Meski demikian, penelusuran Djoko ini terbilang lamban menurut mantan Direktur Penyidikan Kejaksaan Agung Chairul Imam. Dia mengakui bahwa ada kecolongan, padahal untuk buronan-buronan sebelumnya bisa lebih mudah ditangkap. Bahkan meski yang bersangkutan ada di negara yang tidak memiliki perjanjian ekstradisi dengan Indonesia.
“Saya belum bisa mengatakan ini permainan, tapi bahwa ada kelemahan dari intelijen. Mungkin kelemahan peraturan, karena seakan-akan sudah ada tapi kok masih terjadi (buronan keluar masuk),” paparnya kemarin. Dia menyebut pihak Imigrasi juga berperan karena tak menjaga pintu perbatasan secara maksimal sehingga Djoko mudah menyeludup.
Untuk menanganinya, Chairul menyarankan agar Kejaksaan dan Polri membentuk tim pencari fakta (TPF). Khusus untuk menelusuri kesalahan sistem yang fatal ini. “Polisi dan jaksa kita juga punya hubungan yang baik dengan polisi-jaksa negara-negara ASEAN, gunakan hubungan itu untuk membantu,” lanjutnya.
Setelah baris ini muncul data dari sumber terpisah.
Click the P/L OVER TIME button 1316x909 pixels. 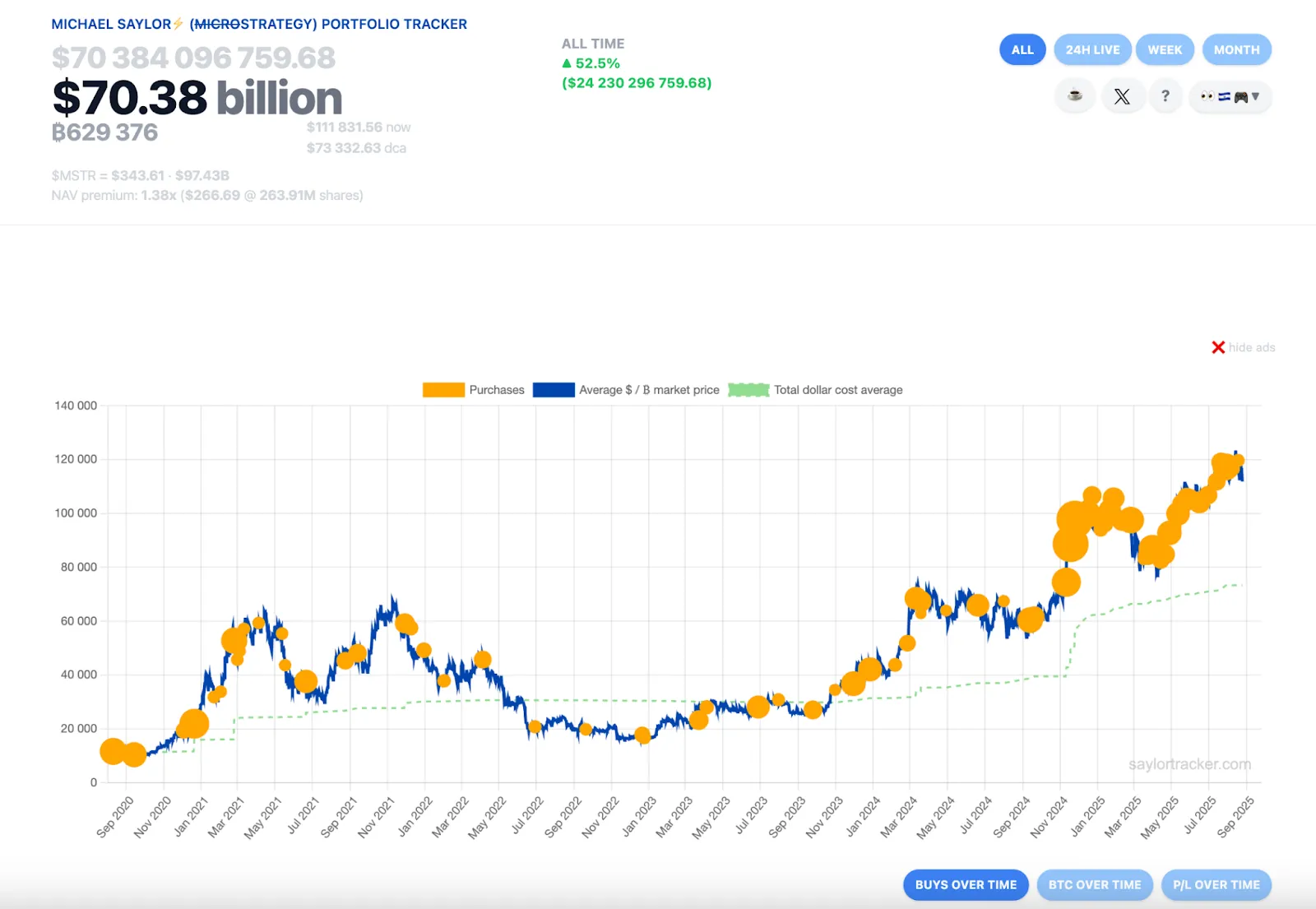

Sementara itu, Anggota Komisi III DPR Adang Daradjatun secara tegas menyatakan harus ada pengusutan secara organisasi terhadap kasus ini. Tidak bisa hanya dianggap sebagai kesalahan oknum saja. “Saya sudah bicara dengan propam. Yang pasti sekarang dalam proses penyelidikan. Tapi saya takut ini bagian dari kegiatan yang terorganisir,” ungkap Adang, kemarin.
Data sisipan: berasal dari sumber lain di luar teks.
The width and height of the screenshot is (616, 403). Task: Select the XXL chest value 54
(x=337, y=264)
Dia berharap konteks penyelidikan ini tidak hanya berhenti pada masalah etika. Jika terbukti kesalahan orang perorangan, bisa dikenakan Pasal 4 UU Polri yang membahas soal etika itu. Namun, jika berkaitan dengan organisasi, maka harus ada perbaikan menyeluruh terhadap sistem yang ada. Jangan sampai hal yang sama terulang. “Sampai saat ini masalah kultur itu yang belum selesai. Sebaiknya kita lihat di ujung bagaimana propam membuka case-nya,” lanjut mantan Wakapolri tersebut.
Demi mengusut tuntas kasus ini, Komisi III akan memanggil sejumlah pihak terkait. Dalam waktu dekat, Ditjen Imigrasi juga akan dipanggil karena dianggap lalai dalam memperketat perbatasan sehingga Djoko bisa bebas keluar masuk dengan dokumen yang baru saja dibuat. Juga, kelalaian karena memproses paspor untuk Djoko.
Pakar Hukum Pidana Abdul Fickar Hadjar menuturkan bahwa beredarnya berbagai foto dan video terkait Djoko Tjandra serta pengacaranya tentunya harus diusut. Karena mengindikasikan adanya gratifikasi, pemalsuan dan penyalahgunaan jabatan. Dari kepolisian, kejaksaan dan Mahkamah Agung. “Pengacaranya juga dengan dugaan penyuap,” urainya.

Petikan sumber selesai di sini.